Le texte de cette page a été corrigé et est conforme au fac-similé.

Faire ces constatations, ce n’est pas diminuer l’œuvre ; c’est, au contraire, la mettre en sa vraie place et permettre de mieux apprécier ce qui en fait la grandeur. Ayant à défendre Shakspeare contre le reproche d’ignorance qu’on lui adressait de toutes parts au XVIIe siècle, Dryden avait déjà remarqué très justement : » Ceux qui l’accusent d’avoir manqué de savoir, lui accordent en réalité le plus grand des éloges. Il était savant naturellement ; il n’avait pas besoin des lunettes des livres pour lire la nature ; il lui suffisait de regarder en lui-même, et il la trouvait là » Dire, en effet, de Shakspeare qu’il ne s’est pas livré aux abstraites jouissances que procure l’érudition ou la philosophie, c’est tout simplement signaler chez lui l’absence de certaines aptitudes, inutiles à l’auteur dramatique et qui peuvent même, quand elles sont trop développées, paralyser cette faculté très particulière que l’on appelle le don du théâtre.

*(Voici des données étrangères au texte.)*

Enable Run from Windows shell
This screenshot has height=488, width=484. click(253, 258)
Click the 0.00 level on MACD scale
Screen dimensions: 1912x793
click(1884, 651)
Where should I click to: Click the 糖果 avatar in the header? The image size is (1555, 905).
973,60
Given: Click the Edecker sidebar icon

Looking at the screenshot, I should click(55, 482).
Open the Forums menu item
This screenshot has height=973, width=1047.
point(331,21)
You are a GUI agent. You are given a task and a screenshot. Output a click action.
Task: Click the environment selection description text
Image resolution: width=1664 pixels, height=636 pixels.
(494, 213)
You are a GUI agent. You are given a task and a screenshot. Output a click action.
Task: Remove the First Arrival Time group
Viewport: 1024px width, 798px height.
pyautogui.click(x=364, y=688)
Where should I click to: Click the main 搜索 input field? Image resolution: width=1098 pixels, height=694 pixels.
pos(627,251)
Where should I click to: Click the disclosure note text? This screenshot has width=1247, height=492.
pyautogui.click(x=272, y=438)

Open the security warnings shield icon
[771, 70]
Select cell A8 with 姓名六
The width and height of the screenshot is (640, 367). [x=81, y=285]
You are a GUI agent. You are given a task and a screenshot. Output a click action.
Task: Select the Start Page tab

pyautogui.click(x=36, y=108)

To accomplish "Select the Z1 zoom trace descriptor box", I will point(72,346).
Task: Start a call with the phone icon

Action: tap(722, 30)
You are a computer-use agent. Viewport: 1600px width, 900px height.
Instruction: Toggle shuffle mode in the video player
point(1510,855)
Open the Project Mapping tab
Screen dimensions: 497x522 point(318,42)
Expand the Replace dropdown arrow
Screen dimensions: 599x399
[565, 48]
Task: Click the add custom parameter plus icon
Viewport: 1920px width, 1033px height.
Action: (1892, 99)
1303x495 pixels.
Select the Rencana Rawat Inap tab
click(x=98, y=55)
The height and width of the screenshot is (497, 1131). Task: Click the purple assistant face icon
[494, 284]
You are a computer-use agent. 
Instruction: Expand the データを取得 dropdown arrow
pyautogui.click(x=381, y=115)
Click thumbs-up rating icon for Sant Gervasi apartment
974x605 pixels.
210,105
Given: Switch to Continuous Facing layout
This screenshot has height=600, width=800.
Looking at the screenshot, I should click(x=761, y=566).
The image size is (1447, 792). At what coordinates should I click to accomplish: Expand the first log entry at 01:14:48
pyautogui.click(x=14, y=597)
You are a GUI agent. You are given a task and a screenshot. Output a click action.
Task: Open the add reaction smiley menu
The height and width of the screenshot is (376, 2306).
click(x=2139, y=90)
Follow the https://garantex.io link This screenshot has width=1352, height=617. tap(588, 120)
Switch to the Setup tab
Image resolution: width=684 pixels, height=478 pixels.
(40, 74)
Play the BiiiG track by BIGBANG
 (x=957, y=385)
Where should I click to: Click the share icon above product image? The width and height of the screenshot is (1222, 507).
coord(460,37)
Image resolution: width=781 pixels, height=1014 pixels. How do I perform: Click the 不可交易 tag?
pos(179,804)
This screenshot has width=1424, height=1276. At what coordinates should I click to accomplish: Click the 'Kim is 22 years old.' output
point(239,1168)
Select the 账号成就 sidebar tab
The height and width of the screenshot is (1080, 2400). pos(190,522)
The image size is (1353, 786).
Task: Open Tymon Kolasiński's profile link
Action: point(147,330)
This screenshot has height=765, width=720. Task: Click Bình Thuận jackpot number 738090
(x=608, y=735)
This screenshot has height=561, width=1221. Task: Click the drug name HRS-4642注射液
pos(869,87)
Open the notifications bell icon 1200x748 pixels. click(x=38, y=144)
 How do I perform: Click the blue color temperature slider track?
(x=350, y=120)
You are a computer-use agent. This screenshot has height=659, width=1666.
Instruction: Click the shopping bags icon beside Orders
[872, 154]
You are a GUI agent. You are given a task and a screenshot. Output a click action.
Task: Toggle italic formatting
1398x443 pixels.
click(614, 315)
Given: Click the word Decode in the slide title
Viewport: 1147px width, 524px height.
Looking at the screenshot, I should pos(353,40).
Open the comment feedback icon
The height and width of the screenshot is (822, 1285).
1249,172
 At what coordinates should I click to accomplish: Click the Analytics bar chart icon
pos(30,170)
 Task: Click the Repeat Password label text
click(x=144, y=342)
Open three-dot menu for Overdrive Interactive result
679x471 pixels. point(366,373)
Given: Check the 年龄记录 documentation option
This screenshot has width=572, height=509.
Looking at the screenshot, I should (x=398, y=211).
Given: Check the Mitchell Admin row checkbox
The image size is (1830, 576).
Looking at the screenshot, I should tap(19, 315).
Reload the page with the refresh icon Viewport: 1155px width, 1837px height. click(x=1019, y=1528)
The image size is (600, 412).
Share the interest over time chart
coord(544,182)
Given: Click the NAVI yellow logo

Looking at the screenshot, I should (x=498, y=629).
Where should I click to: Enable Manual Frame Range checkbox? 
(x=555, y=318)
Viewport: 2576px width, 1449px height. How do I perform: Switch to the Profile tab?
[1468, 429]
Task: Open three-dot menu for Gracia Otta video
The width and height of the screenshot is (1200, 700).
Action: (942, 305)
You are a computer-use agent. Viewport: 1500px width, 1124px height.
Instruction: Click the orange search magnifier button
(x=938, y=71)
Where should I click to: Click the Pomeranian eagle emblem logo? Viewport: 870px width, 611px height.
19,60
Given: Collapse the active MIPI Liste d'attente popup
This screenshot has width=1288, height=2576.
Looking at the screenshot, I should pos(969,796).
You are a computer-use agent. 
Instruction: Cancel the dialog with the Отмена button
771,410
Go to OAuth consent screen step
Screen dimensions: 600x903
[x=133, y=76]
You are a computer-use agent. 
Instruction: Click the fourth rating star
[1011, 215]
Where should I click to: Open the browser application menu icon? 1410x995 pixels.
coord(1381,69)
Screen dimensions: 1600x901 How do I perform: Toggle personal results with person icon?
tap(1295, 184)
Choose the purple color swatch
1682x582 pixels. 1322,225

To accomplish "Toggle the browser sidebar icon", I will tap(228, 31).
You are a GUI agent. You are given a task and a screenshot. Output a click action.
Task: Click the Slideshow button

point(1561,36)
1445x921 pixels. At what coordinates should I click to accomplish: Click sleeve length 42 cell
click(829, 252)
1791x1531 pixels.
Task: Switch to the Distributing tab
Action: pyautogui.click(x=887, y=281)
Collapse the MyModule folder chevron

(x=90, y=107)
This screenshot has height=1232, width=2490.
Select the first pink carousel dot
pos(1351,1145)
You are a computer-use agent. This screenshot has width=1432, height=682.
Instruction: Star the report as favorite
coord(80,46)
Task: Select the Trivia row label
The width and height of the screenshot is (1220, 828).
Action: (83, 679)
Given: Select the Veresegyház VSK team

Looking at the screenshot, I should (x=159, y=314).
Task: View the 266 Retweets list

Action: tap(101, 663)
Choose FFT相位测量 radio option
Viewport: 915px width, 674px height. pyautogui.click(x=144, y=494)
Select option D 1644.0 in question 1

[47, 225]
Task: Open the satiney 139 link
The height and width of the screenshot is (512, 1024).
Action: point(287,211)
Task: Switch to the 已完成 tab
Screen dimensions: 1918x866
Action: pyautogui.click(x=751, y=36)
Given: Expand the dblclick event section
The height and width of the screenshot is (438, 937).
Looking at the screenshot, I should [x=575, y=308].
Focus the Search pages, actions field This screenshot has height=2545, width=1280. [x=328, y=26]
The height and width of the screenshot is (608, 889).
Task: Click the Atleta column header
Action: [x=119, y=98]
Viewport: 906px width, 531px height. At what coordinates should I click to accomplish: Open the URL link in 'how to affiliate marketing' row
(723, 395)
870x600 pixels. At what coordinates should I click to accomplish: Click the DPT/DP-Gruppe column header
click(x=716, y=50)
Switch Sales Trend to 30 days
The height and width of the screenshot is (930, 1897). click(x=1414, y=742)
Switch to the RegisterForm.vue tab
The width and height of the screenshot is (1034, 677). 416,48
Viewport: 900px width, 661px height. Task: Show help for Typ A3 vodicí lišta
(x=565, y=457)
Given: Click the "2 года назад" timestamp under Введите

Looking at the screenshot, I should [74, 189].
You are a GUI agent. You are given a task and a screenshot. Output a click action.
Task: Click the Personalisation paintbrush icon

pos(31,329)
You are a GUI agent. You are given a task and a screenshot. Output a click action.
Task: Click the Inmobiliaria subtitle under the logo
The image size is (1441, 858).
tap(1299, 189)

Le théâtre est le moins intellectuel des genres littéraires. Il a sa technique et ses moyens d’expression, qui sont très différents de ceux du roman ou de la poésie. L’auteur dramatique qui veut nous communiquer sa vision du monde, n’a pas recours à la description et à l’analyse ; il ne fait pas appel à notre esprit pour évoquer les milieux et les êtres. Il agit sur le spectateur directement et par l’intermédiaire des sens. Il n’a pas à éveiller l’idée des choses en s’adressant à notre entendement : il reproduit les choses elles-mêmes. Il ne raconte pas des actes : il les montre s’accomplissant sous nos yeux. Il n’a pas à interpréter les passions, puisque ces passions se manifestent devant nous dans leur emportement ! Pour reproduire l’image de la vie, le dramatiste ne devra donc pas combiner à froid les sentiments ; il devra être avant tout doué d’une sensibilité spéciale qui lui permettra d’imaginer, engendrés d’un seul coup et en pleine action, les êtres auxquels son esprit donne naissance. Toute intervention de l’attention ou de la réflexion ne pourrait qu’étouffer on lui la vibration de cette sensibilité et glacer le pouvoir de susciter comme dans un rêve éveillé la vision dramatique.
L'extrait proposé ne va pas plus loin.